#### DATA FOR PROCESSING ####

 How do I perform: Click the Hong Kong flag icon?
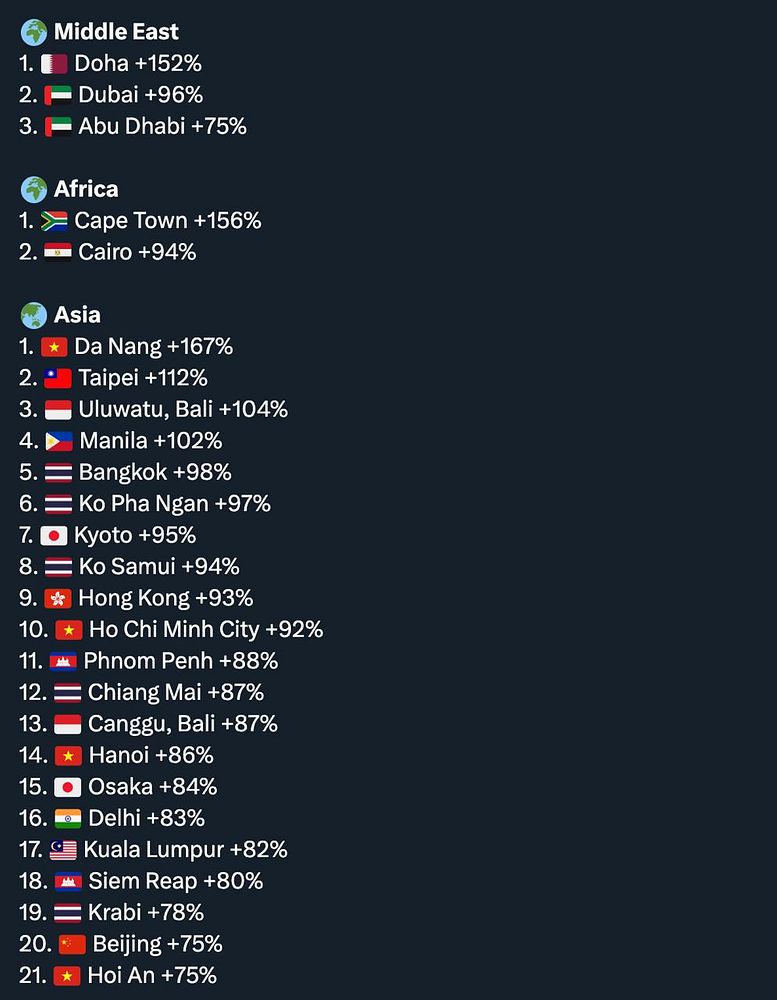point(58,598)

####
#### DATA FOR PROCESSING ####

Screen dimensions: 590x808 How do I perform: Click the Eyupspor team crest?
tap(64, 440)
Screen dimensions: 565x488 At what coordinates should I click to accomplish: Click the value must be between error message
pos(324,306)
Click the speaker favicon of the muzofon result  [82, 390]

####

*EXERCISE OBJECTIVE:*
Print the lines above from the one with "Screen dimensions: 565x488" through the one with "Click the speaker", both included, exactly as written and nothing more.

*SOLUTION TO THE EXERCISE:*
Screen dimensions: 565x488 At what coordinates should I click to accomplish: Click the value must be between error message
pos(324,306)
Click the speaker favicon of the muzofon result  [82, 390]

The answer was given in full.